**Your task:**
Return, word for word, the part of the records that starts with the line containing "Locate an element on the screen. The" and ends with the line containing "choose stores is", including both of those lines. Leave the pictures out of your answer.
***** Provided data
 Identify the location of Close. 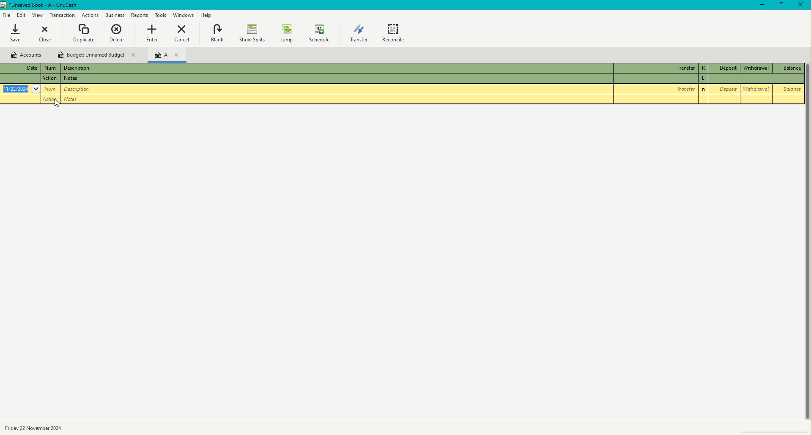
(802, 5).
**********
***** Provided data
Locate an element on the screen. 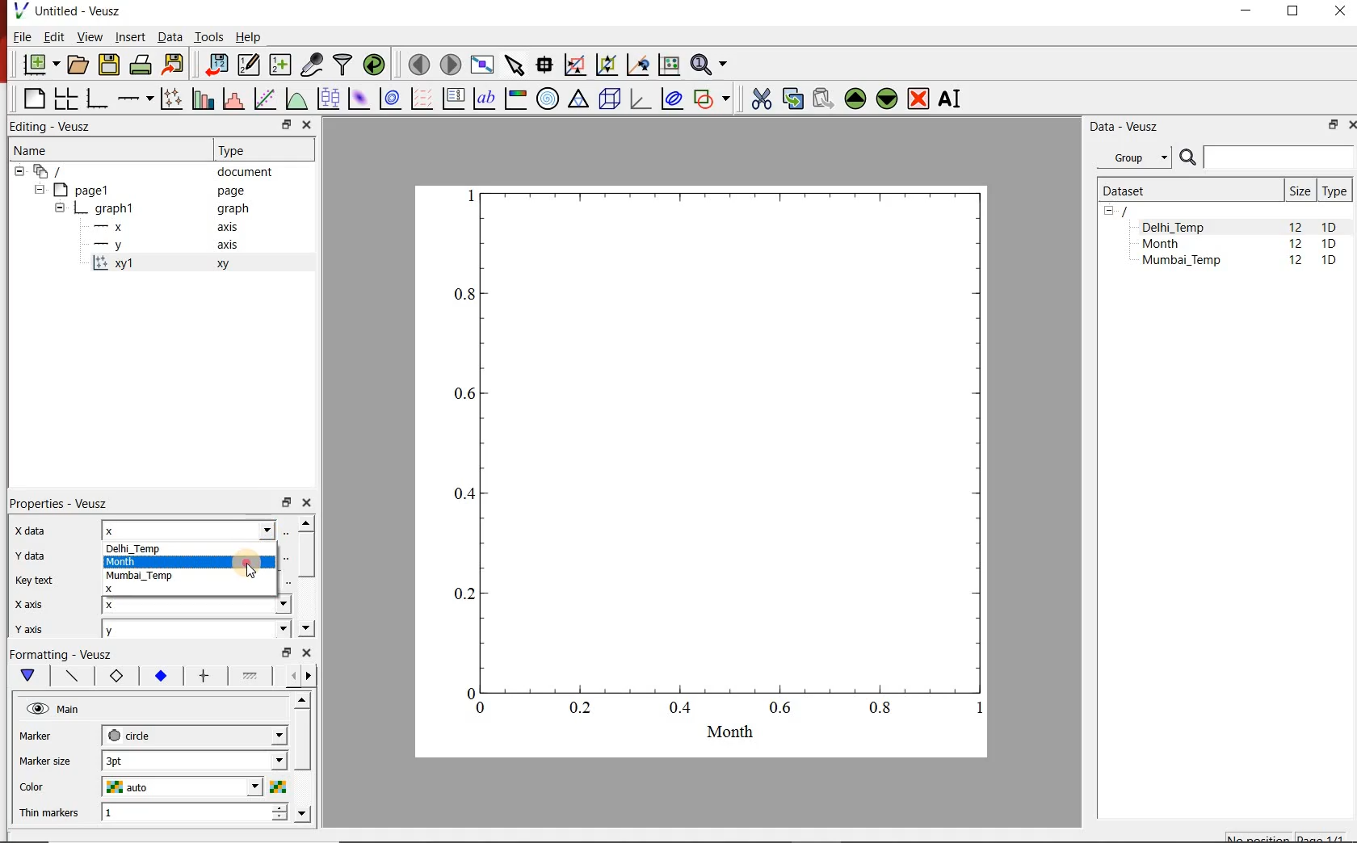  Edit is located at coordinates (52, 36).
**********
***** Provided data
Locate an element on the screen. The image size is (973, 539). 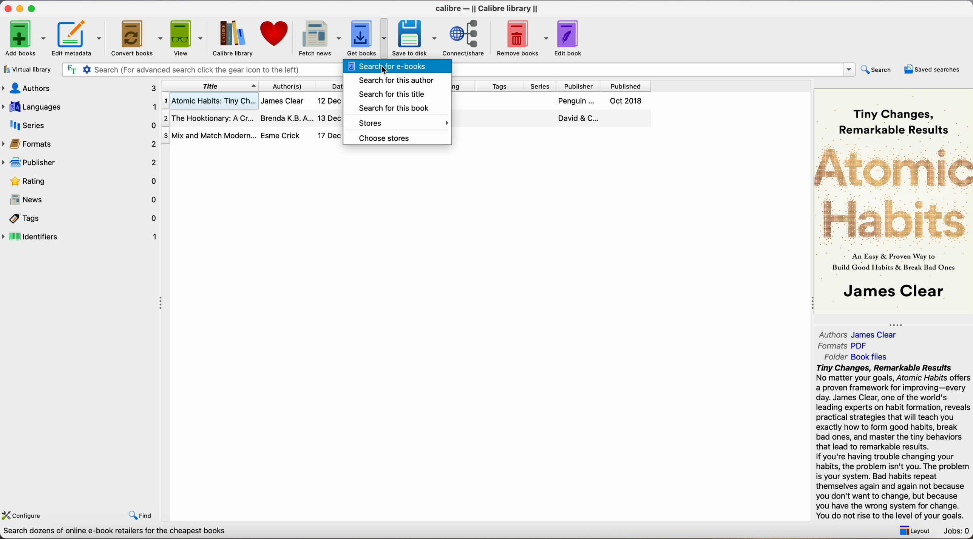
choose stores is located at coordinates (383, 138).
**********
**Exercise solution:**
Locate an element on the screen. The image size is (973, 539). 
choose stores is located at coordinates (383, 138).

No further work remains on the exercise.